The results suggest a disconnect between the policymaking class and voters in an overwhelmingly blue state where Trump made broad inroads in 2024 amid widespread frustrations over crime and a prohibitively high cost of living.

Registered Democrats, however — who comprise nearly half the electorate — are more enthusiastic about progressive policies and more eager to challenge Trump’s Washington.

California’s approach to the president has become a core point of debate among the state’s elected Democrats as the national party seeks a path out of the political wilderness. Newsom has invited conservative luminaries like Charlie Kirk and Steve Bannon on his podcast, appealed to the president for Los Angeles wildfire aid and approved millions to battle the Trump administration in court as legislative Democrats wrestle with the balance between combating Trump and addressing quality-of-life concerns.

Jack Citrin, a University of California, Berkeley political science professor who directed the first-of-its-kind poll with POLITICO, said the results underscore the extent to which California’s political class is dominated by self-identified progressives.
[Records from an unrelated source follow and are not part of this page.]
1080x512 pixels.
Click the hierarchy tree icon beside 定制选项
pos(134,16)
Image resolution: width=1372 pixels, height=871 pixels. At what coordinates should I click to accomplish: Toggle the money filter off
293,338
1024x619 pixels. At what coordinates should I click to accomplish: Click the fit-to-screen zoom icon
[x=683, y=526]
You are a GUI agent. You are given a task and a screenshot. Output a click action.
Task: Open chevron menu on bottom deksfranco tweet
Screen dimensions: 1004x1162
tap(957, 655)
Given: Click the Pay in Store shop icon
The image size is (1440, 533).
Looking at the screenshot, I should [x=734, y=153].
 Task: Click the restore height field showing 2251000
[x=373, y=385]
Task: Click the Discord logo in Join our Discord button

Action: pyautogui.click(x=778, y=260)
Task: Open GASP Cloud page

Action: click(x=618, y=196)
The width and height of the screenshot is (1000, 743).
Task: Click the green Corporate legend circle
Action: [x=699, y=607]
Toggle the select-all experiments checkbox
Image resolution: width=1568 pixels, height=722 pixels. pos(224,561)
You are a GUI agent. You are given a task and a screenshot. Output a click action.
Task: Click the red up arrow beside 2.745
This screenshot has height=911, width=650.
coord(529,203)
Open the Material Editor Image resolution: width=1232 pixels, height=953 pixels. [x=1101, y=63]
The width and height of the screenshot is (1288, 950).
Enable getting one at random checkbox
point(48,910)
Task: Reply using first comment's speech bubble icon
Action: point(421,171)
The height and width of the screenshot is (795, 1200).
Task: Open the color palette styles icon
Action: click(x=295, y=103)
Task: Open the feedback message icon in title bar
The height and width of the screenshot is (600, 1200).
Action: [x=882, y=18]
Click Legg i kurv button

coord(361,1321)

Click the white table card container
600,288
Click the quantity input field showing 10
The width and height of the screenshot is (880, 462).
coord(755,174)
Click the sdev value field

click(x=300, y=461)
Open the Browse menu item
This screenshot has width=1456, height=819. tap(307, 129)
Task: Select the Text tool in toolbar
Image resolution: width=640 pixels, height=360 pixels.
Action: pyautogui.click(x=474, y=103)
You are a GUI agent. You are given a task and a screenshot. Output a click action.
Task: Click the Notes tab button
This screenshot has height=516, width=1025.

“The influentials are a much more homogenous group than the registered voter public,” Citrin said. “The major difference is the electorate has polarized.”

The poll shows that while Democratic voters favor taking on Trump, the electorate broadly wants their representatives to lower the temperature. Forty-three percent of registered voters said leaders were “too confrontational” — a sentiment largely driven by Republicans and independents — compared to a third who found them “too passive.” 

Read the whole thing here.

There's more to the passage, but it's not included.